- **Work request**
Take the lines from the line containing "You are a computer-use" through the end of the entries and output them exactly, with no pictures and nothing more.

- **Records**
============================================================

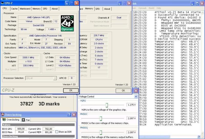Close the Overclocking window
The image size is (205, 139).
point(74,115)
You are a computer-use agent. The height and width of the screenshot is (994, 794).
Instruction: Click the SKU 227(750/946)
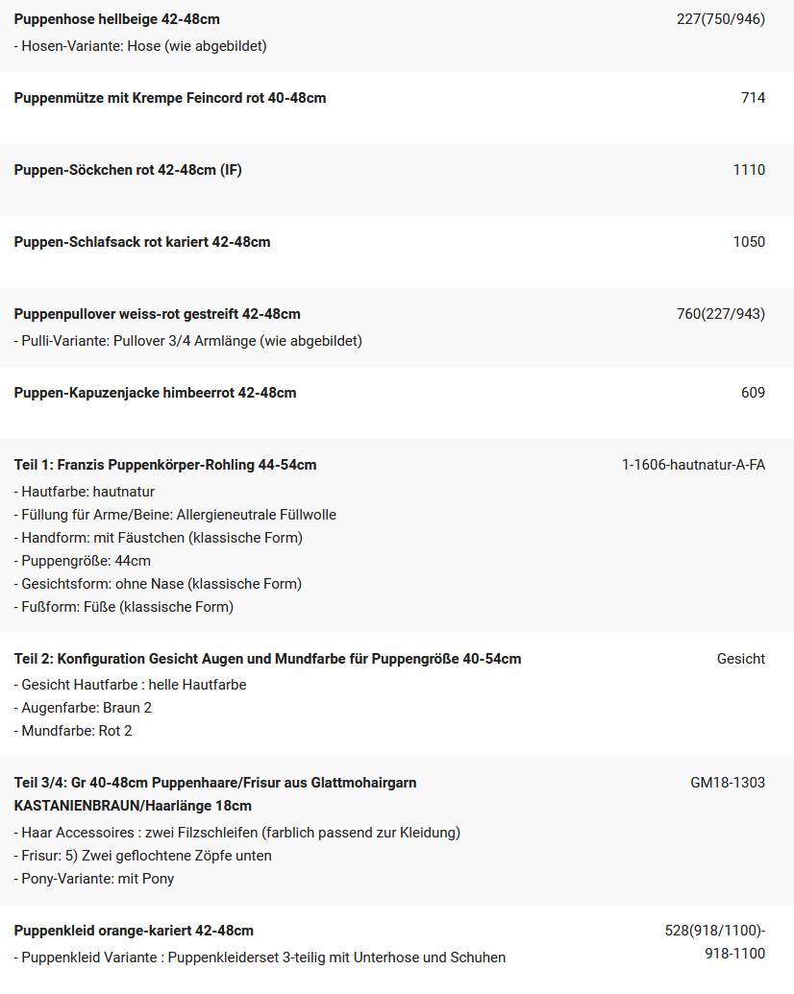pos(721,19)
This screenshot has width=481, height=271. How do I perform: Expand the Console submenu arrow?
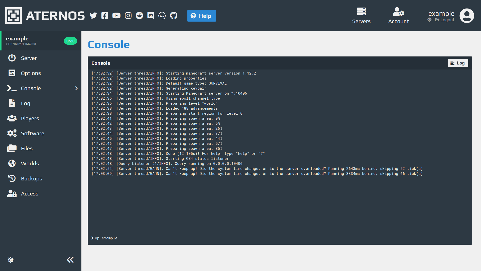(x=76, y=88)
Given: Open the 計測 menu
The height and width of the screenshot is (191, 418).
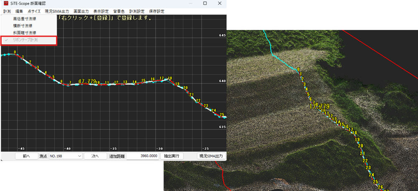Looking at the screenshot, I should 7,11.
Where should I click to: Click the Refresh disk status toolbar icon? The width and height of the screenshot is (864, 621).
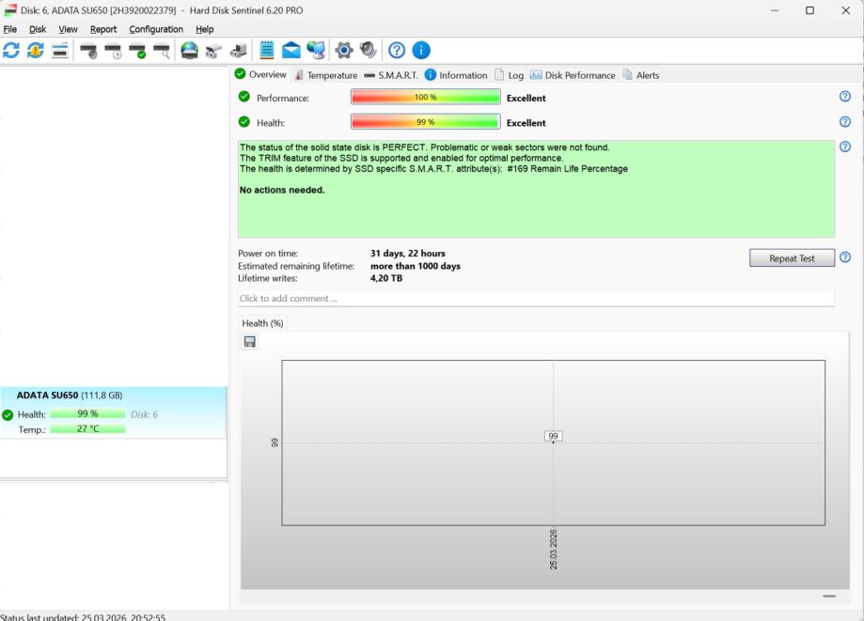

============================================================

- **Output of the task**
You are a computer-use agent. The height and width of the screenshot is (994, 794).
Instruction: Click the SKU 227(750/946)
pos(721,19)
This screenshot has width=481, height=271. How do I perform: Expand the Console submenu arrow?
(x=76, y=88)
Given: Open the 計測 menu
The height and width of the screenshot is (191, 418).
Looking at the screenshot, I should 7,11.
Where should I click to: Click the Refresh disk status toolbar icon? The width and height of the screenshot is (864, 621).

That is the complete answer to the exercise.